Rector of Osney Clare Sykes said St Peter and St Paul Church in Botley Road would be surrounded if plans to demolish West Way and build an extended shopping and cinema complex go ahead.
Developers Doric Properties has submitted a planning application for the scheme to Vale of White Horse District Council but the plans have not yet been made public.
Rev Sykes said she fears it could be swallowed up by the development.
The vicarage next door, where she lives with her two daughters and husband, would be demolished under the proposal.
Rev Sykes said: “It would be surrounded on three sides by a metropolis essentially.
“I’m very worried about the distance between the west side of the church and the four-storey cinema.
“It is about respecting the particular character of that building.

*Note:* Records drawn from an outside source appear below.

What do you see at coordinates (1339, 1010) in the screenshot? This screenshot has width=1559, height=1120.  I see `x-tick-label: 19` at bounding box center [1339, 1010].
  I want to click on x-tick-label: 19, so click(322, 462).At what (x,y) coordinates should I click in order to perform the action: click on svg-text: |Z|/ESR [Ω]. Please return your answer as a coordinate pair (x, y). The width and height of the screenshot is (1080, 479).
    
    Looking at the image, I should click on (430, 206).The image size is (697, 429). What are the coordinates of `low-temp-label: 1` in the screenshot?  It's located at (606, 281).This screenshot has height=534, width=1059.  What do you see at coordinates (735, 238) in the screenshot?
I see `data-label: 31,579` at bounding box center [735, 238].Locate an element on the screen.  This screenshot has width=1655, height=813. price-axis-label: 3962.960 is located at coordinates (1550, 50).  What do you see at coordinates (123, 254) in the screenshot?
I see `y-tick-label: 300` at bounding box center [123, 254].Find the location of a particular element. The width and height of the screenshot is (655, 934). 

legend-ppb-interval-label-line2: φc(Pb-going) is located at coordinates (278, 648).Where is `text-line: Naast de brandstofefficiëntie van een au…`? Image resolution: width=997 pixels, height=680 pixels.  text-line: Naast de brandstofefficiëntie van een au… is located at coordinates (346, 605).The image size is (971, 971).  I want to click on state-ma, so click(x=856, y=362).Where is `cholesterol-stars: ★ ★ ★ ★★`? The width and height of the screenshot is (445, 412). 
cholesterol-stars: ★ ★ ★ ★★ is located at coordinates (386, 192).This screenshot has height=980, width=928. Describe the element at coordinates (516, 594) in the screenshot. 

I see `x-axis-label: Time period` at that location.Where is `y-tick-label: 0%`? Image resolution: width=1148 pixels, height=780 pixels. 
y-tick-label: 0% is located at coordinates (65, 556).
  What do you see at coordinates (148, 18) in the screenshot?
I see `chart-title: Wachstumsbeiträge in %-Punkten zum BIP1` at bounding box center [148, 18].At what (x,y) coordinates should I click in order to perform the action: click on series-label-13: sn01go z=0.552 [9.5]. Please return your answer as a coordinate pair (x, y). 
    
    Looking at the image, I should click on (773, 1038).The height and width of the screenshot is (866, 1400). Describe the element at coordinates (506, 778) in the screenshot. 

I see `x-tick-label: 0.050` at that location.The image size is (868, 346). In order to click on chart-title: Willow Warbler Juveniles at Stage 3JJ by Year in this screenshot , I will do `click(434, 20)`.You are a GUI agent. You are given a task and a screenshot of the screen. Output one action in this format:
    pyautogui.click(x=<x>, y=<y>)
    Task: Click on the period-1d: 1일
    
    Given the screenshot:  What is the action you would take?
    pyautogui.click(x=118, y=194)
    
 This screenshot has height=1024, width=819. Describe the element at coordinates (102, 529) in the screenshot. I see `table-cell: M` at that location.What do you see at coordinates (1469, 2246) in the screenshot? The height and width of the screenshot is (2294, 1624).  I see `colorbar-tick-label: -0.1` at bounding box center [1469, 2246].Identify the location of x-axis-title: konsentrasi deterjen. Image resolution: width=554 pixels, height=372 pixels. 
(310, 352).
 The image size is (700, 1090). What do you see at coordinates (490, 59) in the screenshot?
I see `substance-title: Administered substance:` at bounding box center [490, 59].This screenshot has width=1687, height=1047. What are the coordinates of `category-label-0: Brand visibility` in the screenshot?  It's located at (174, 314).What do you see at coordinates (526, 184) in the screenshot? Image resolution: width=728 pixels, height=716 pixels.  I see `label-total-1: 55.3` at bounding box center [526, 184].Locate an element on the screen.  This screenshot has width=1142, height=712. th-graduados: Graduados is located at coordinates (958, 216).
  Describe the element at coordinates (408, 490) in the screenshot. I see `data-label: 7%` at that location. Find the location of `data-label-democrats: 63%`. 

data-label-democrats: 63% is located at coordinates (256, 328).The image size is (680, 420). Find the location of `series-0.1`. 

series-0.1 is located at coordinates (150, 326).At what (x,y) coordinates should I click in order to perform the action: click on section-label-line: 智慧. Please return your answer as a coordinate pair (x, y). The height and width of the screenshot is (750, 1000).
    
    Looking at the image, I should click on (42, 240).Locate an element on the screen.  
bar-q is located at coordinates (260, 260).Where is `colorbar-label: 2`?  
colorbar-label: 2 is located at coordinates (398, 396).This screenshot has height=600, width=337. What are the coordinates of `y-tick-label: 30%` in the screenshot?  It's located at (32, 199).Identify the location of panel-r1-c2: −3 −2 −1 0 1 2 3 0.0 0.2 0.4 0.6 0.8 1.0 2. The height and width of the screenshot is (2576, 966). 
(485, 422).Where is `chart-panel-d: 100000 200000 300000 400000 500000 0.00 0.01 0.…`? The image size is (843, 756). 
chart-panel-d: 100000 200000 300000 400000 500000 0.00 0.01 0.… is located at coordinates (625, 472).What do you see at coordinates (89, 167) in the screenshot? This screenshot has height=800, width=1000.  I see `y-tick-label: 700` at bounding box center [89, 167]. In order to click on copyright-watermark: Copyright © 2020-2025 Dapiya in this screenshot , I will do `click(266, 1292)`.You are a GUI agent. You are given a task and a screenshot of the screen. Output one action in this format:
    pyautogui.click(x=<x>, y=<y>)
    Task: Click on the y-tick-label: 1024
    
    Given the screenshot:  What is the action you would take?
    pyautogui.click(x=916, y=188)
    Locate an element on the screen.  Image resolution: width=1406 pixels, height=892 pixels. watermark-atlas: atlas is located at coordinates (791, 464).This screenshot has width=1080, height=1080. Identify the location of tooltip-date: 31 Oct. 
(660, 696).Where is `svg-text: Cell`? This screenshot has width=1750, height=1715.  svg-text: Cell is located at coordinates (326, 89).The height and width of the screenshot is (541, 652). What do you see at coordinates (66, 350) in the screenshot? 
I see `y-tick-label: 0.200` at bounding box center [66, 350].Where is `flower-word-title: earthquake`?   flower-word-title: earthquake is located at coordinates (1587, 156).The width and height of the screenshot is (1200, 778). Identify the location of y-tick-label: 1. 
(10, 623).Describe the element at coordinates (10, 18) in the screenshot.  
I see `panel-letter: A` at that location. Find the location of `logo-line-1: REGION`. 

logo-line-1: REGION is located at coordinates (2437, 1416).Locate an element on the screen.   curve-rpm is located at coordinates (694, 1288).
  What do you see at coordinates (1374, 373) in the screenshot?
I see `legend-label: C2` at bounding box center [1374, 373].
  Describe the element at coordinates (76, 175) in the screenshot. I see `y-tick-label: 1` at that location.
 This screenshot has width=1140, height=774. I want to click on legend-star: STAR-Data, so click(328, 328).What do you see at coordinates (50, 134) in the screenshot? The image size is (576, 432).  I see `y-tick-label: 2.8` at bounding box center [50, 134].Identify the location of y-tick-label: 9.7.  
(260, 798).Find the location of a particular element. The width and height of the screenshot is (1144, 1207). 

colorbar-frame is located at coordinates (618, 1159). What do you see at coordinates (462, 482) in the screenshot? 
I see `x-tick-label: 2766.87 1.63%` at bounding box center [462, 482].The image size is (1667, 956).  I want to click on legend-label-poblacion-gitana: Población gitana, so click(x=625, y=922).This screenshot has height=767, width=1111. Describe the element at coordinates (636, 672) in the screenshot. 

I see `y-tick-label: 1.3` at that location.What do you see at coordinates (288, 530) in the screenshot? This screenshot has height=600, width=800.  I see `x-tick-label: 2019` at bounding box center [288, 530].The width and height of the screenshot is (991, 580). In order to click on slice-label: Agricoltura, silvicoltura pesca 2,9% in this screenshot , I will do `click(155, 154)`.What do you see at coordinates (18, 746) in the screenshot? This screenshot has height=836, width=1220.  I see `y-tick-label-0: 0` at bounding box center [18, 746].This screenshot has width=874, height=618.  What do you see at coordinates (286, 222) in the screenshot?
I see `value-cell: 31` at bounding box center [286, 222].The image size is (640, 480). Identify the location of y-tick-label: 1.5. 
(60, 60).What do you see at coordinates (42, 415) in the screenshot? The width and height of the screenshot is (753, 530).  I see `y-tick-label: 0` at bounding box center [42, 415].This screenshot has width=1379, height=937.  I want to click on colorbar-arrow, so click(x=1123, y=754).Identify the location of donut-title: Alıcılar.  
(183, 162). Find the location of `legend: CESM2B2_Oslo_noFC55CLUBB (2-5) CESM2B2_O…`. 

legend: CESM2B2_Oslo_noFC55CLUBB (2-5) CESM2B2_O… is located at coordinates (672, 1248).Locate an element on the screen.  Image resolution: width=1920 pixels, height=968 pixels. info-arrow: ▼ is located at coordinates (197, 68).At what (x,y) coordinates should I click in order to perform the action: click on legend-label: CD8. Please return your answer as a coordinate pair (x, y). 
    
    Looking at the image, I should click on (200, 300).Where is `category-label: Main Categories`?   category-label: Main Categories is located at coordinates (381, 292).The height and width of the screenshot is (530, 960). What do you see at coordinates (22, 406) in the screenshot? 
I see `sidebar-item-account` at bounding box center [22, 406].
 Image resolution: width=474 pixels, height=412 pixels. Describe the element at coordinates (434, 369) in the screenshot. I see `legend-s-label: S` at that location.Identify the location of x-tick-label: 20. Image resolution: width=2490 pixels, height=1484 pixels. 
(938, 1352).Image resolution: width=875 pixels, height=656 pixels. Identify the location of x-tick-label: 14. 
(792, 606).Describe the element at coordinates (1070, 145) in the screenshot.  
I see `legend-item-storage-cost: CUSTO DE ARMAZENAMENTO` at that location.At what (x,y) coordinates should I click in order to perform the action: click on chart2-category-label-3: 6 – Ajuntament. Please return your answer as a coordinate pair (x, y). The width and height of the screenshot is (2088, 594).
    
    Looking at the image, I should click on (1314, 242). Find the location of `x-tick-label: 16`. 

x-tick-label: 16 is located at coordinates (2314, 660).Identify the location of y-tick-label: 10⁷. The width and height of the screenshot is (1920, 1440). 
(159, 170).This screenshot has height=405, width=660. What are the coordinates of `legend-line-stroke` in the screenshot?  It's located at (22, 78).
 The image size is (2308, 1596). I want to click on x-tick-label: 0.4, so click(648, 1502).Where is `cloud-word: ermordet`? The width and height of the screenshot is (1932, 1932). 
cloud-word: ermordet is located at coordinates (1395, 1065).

From the outside it isn’t beautiful architecturally but it has got a sacred purpose which should be respected.”
Preliminary plans by developers Doric Propertied included a new home for Rev Sykes and her family but showed the property to be about 150m away.
The vicarage is currently 4m away from the church.
Rev Sykes said: “I think people have overlooked the fact that it is a semi-public building, my home.
“It’s my home but it is one the general public need to be able to access conveniently, a rectory is generally well visited.”
She explained the development would have to be very sensitive to the church’s garden of remembrance where the ashes of 120 people lie.
Doric director Simon Hillcox said: “We’re proud to put St Peter and St Paul’s Church at the heart of our scheme, with a newly-designed entrance south of the existing building, an enlarged landscaped area and direct access on to the Piazza acting as a focal point to the scheme.”
Rev Sykes said it would be good if the church opened on to the piazza but worried the church would be on the same level as the underground car park.
Although Doric submitted the plans to the council on December 20, officers have not yet published the documents.
Leader of Vale of White Horse District Council Matthew Barber said: “The delays are for no other reason than it is a large application with lots of paperwork.”
This week Mr Barber defended comments made by a council officer in an email leaked to the Oxford Mail which said that the development would boost trade by taking it from Oxford.
In it, the Vale’s Economic Development team leader Trudy Godfrey said: “The development would be a good thing for the district in terms of clawing back retail and leisure spend that might otherwise be spent in Oxford.”
But Oxford City Council leader Bob Price said he did not believe it would take trade away.
A six-week public consultation on the proposal is due to start when the plans are published.